Biodistribution, pharmacokinetics and imaging of (188)Re-BMEDA-labeled pegylated liposomes after intraperitoneal injection in a C26 colon carcinoma ascites mouse model

Nanoliposomes are important carriers capable of packaging drugs for various delivery applications through passive targeting tumor sites by enhanced permeability and retention effect. Radiolabeled liposomes have potential applications in radiotherapy and diagnostic imaging. The purpose of this study was to investigate the biodistribution, pharmacokinetics and imaging of nanotargeted (188)Re-N,N-bis (2-mercaptoethyl)-N',N'-diethylethylenediamine (BMEDA)-labeled pegylated liposomes (RBLPL) and unencapsulated (188)Re-BMEDA after intraperitoneal (ip) injection in a C26 colon carcinoma ascites mouse model. The nanopegylated liposomes were labeled with (188)Re-BMEDA. The labeling efficiency of RBLPL was 82.3+/-4.5%. In vitro stability of RBLPL in normal saline at room temperature and in rat plasma at 37 degrees C for 72 h was 92.01+/-1.31% and 82.4+/-1.64%, respectively. The biodistribution studies indicated that the radioactivity in ascites was 69.96+/-14.08 percentage injected dose per gram (% ID/g) at 1h to 5.99+/-1.97% ID/g at 48 h after ip administration of RBLPL. The levels of radioactivity in tumor were progressive accumulation to a maximum of 6.57+/-1.7% ID/g at 24 h.
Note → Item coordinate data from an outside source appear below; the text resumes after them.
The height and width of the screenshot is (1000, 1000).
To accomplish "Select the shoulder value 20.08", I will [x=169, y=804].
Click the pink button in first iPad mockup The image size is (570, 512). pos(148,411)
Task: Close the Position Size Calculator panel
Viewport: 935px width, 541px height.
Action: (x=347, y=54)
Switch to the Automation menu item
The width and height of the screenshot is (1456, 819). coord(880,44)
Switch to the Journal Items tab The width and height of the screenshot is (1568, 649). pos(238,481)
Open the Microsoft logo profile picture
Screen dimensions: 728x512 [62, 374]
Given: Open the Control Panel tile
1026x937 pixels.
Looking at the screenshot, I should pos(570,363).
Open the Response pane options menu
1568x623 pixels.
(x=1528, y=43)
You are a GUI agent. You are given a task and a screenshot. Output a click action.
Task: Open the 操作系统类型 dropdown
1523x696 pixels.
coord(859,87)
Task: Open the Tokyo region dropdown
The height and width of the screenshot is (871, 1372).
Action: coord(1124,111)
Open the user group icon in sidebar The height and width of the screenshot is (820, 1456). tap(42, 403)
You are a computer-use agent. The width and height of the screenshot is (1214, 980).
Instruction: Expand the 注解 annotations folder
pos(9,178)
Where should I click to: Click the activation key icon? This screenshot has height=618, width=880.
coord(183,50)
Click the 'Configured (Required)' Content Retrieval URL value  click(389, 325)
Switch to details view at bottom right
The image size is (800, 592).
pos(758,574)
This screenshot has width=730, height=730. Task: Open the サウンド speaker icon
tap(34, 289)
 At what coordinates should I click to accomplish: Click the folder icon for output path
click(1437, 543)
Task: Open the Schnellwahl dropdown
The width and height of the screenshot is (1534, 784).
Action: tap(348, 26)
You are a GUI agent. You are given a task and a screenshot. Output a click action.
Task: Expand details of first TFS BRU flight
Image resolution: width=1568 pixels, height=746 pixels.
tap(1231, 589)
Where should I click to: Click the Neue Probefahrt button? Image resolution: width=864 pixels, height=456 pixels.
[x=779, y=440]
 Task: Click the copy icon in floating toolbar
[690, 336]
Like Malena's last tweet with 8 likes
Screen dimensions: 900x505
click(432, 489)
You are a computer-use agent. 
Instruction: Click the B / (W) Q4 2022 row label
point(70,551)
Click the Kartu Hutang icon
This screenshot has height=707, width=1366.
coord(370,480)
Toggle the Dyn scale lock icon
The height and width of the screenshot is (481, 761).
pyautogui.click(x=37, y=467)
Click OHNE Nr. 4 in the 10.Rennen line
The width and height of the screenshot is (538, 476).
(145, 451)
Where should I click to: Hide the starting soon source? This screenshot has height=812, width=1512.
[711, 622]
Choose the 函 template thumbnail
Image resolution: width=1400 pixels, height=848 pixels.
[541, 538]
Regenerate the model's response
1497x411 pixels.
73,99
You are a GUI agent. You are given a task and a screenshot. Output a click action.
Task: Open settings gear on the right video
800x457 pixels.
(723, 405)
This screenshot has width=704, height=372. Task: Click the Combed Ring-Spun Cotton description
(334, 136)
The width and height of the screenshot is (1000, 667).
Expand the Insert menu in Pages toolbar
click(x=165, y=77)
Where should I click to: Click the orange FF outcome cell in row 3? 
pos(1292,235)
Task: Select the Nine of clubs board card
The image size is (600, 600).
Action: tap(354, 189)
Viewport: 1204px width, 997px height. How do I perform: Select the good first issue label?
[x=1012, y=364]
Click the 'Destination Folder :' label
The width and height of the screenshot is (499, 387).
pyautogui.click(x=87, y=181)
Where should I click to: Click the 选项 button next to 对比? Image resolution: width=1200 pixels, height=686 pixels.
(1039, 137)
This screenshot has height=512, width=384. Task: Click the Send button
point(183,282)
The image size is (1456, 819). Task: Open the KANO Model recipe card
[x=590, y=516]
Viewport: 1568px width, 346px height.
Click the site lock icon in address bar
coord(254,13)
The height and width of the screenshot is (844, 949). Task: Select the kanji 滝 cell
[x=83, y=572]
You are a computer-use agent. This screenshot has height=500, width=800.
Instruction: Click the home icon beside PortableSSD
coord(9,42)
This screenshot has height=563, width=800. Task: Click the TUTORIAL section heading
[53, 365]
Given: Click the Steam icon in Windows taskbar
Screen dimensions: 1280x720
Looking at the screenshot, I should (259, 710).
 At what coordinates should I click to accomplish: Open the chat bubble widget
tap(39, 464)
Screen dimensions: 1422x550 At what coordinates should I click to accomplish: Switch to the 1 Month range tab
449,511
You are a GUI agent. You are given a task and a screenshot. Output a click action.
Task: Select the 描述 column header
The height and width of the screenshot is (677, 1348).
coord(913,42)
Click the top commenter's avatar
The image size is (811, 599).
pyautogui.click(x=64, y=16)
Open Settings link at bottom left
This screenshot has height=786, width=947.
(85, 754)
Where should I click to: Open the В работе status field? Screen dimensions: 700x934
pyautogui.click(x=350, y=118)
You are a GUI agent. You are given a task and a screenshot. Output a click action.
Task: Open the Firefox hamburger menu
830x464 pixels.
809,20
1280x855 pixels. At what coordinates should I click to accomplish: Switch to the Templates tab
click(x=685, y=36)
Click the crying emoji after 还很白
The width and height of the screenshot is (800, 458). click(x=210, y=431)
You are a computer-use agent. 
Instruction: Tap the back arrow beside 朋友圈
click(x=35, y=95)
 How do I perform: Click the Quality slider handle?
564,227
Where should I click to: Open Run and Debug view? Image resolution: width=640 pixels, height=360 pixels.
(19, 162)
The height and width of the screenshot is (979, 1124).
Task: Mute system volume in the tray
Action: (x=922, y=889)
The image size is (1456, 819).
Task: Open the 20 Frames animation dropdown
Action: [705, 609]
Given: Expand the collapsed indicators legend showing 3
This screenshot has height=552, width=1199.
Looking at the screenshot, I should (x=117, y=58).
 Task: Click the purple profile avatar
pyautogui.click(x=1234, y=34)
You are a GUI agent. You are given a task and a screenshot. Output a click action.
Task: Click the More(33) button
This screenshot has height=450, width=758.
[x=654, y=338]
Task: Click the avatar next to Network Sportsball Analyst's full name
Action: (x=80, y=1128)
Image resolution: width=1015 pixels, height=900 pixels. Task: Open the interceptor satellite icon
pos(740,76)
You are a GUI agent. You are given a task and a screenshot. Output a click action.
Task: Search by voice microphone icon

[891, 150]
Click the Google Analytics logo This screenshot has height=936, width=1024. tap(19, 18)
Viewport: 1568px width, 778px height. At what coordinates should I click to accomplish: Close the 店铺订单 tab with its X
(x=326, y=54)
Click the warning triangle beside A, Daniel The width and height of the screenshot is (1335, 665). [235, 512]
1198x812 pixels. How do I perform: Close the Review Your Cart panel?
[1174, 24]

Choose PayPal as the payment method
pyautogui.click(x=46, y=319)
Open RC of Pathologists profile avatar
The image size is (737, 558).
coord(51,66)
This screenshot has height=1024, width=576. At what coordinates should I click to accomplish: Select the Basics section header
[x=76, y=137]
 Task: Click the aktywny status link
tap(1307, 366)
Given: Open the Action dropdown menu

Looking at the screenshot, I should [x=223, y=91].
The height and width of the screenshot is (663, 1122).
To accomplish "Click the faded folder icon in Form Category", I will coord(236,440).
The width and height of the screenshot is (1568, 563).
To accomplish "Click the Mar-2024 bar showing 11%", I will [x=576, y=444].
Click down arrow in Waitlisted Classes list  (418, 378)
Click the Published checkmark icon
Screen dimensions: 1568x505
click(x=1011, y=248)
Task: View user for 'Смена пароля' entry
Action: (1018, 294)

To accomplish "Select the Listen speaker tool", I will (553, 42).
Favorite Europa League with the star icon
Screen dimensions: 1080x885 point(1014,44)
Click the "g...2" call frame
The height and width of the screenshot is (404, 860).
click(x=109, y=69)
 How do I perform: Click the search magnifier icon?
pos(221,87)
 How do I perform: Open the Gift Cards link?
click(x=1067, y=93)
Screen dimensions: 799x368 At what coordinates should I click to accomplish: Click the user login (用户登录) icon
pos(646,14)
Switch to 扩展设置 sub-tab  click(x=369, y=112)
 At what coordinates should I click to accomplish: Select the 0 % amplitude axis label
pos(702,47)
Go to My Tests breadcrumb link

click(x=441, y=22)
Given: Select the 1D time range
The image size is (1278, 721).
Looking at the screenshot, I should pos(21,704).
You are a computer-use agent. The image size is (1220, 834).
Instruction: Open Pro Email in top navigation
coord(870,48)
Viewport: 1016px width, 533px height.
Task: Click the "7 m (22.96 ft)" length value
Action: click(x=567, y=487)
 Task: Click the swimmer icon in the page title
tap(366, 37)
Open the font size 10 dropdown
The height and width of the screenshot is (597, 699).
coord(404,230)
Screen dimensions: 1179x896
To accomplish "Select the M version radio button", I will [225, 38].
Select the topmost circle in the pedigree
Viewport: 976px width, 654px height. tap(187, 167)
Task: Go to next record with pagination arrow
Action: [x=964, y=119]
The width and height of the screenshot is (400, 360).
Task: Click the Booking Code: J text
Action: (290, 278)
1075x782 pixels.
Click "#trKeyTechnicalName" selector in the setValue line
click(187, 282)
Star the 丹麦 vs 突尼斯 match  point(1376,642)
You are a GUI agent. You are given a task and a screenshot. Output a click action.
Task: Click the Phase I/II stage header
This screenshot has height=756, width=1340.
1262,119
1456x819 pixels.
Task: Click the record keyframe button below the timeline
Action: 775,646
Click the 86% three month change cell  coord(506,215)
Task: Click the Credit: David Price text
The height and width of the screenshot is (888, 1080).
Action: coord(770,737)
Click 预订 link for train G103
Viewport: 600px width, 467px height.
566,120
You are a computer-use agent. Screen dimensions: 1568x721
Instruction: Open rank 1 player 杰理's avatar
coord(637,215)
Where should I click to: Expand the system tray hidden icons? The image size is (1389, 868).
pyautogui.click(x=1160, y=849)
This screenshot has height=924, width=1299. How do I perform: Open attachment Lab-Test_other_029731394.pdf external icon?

The radioactivity of (188)Re-BMEDA in ascites reached the maximum level of 54.89+/-5.91% ID/g at 1 h and declined rapidly with time. Pharmacokinetic studies revealed that the terminal half-life, total body clearance and area under the curve of RBLPL were 5.3-, 9.5- and 9.4-fold higher than that of (188)Re-BMEDA in blood, respectively. These results suggested that the long circulation, bioavailability and localization of RBLPL in tumor and ascites sites, which also demonstrate that the ip administration of RBLPL is a potential multifunctional nanoradiotherapeutics and imaging agents on a C26 colon carcinoma ascites mouse model.